Душным туманом дохнуло в лицо. Вершины деревьев, выгибаясь, загудели над ним.

— Не существует, — послышалось в их шелесте.

— Не существует, — плаксиво откликнулись между буграми свистящие свирели.

Он поднялся было со скамьи, пробуя преодолеть смятение, пересилить себя, умиротворить всполошившуюся мысль, но снова опустился как подкошенный.

— Василий Сергеевич, Василий Сергеевич, — будто залепетали деревья.

— Вздор, — проговорил Богавут вслух, — пустяки.

А в памяти выплыло:

Покидая кофейню, он старался незаметнее шмыгнуть мимо ярко освещенных окон и слиться с толпой, болтливой, нарядной и пестрой, празднично настроенной теплым вечером.

Мелькнуло жирное и бритое лицо актера, пестрая шляпа кокотки, нафабренные усики веселящегося, неунывающего старичка.
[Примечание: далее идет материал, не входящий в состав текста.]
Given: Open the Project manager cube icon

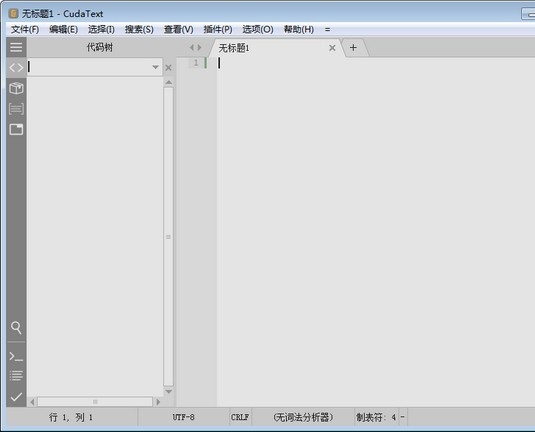Looking at the screenshot, I should pos(16,88).
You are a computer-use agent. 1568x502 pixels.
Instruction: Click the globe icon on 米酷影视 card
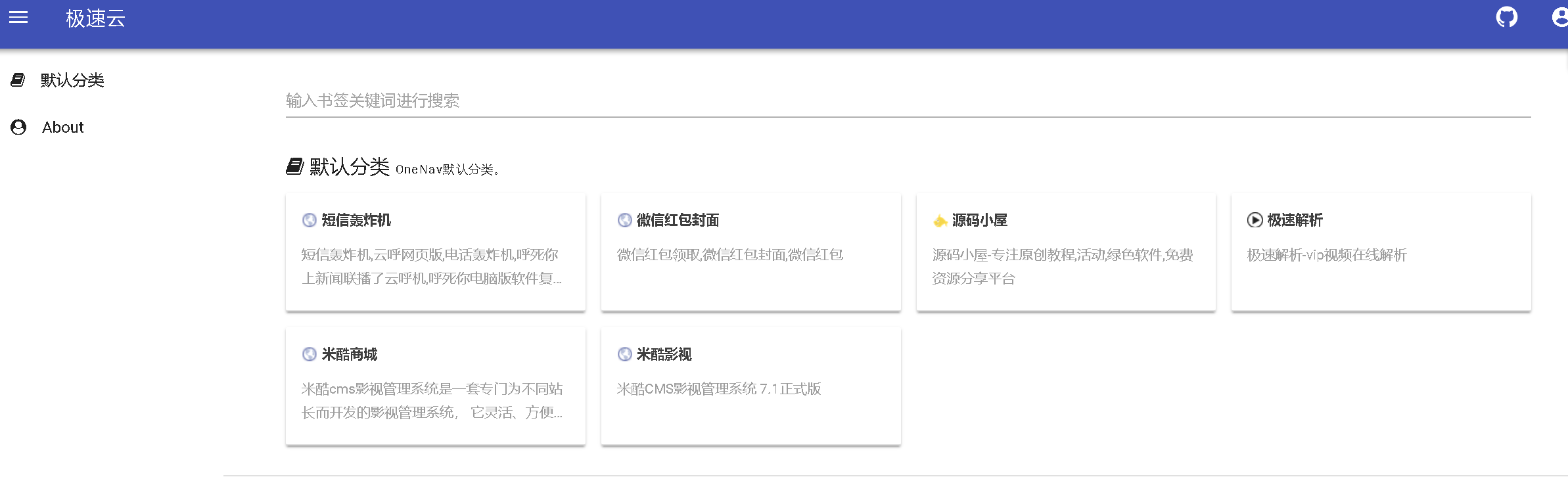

Раздраженно проржал громоздкий автомобиль. Шмыгнула девочка с картонкой, с недетским взором. Стаей прошло несколько гимназистов, дергая друг друга за локти и оживленно разговаривая. Пробежали двое студентов, на ходу объясняя друг другу какую-то сложную теорему.

— Василий Сергеевич, — вдруг услышал он ласковый и приветливый голос.

И сразу его бросило в озноб. Мысли спутались, как листья в бурю, и холодные пальцы ужаса коснулись сердца.

«Это не меня, это не меня, это — простое совпадение», — пытался он убедить себя.